Na prática, significa que o leilão chegou a ser decretado, mas o Nacional sempre achou uma maneira de adiar a venda nos tribunais. Nas disputas mais recentes, os advogados pedem uma suposta isenção do IPTU por se tratar de um “clube esportivo”. “Não jogam nem bolinha de gude por lá”, ironiza uma vizinha que mora há sessenta anos na rua — as casas do entorno pagam entre 1 000 e 2 000 reais por mês de IPTU; o do Nacional é de 35 000.
Paiva diz que acontecem partidas de xadrez, sinuca e pingue-pongue no local. Além disso, questiona a natureza do tributo. “O IPTU É CONFISCATÓRIO, PORQUE TRIBUTA A PROPRIEDADE. É O MESMO QUE COBRAR IMPOSTO SOBRE UMA ESCULTURA DE MIQUELANGELO NO JARDIM”, enviou à reportagem por WhatsApp (em maiúsculas, mesmo).

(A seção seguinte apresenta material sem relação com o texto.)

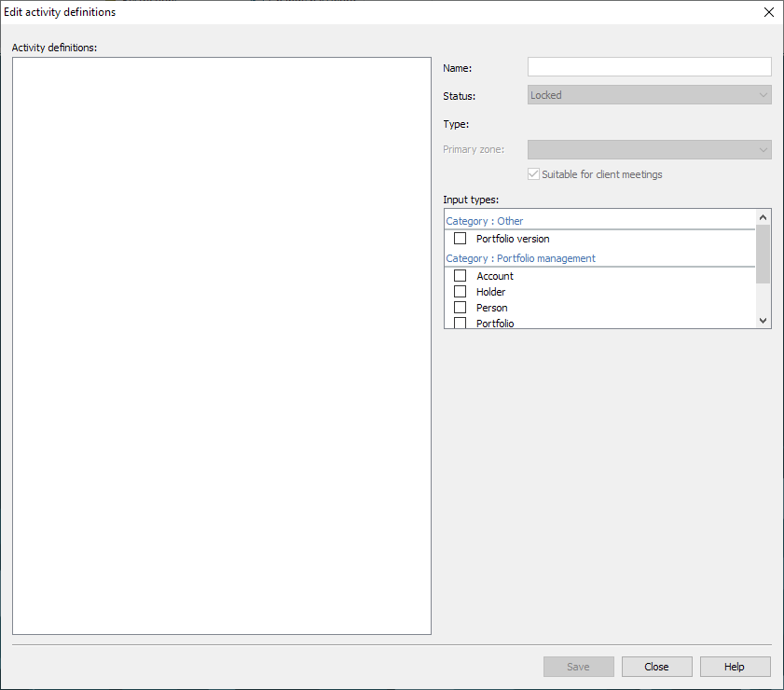Select the Person input type checkbox
The width and height of the screenshot is (784, 690).
point(460,308)
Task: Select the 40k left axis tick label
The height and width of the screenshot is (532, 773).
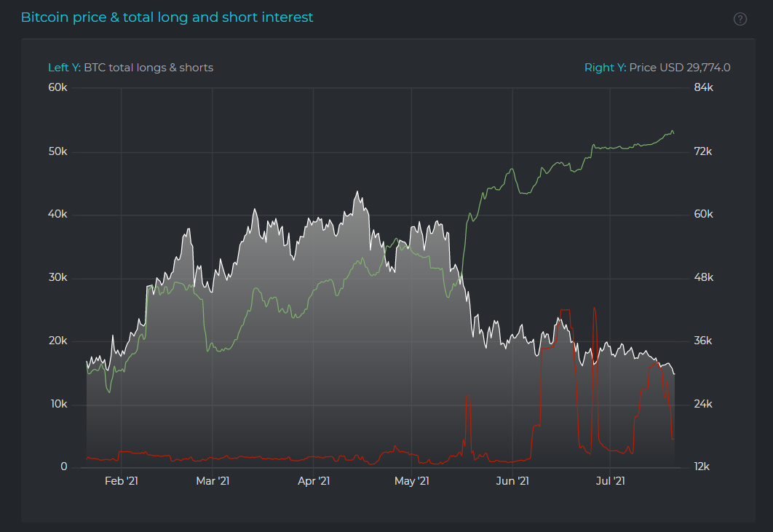Action: [x=58, y=215]
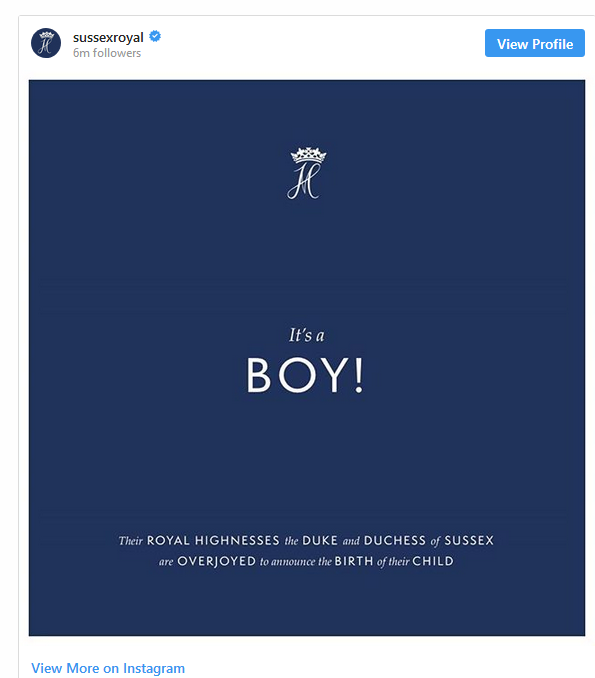Click the blue verified badge
The width and height of the screenshot is (595, 678).
tap(155, 36)
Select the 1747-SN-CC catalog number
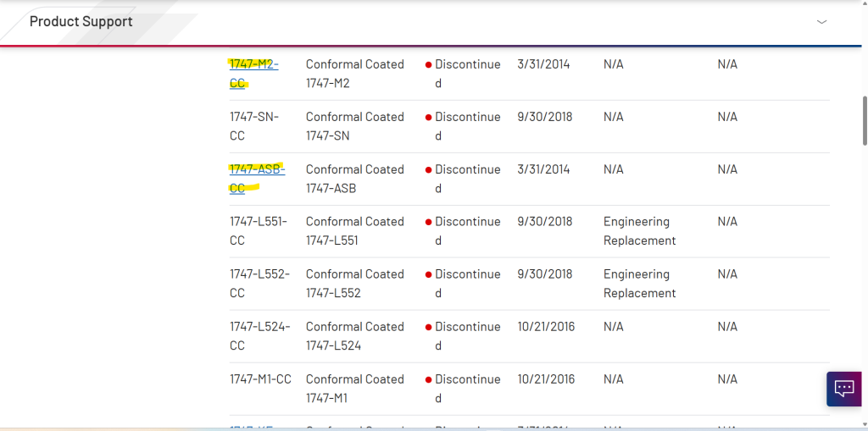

Mas a caderneta de pendengas é mais extensa. Inclui desde dívidas privadas — como uma estimada em 6 milhões com o Bradesco — até uma enxurrada de contas d’água não pagas. “O débito atualizado é de 227 000 reais”, informa a Sabesp, que deixou de abastecer o imóvel. Nas torneiras e na piscina, a água vem de caminhões-pipa e de captação da chuva. Ribas calcula que, ao todo, as dívidas do clube passem de 30 milhões de reais.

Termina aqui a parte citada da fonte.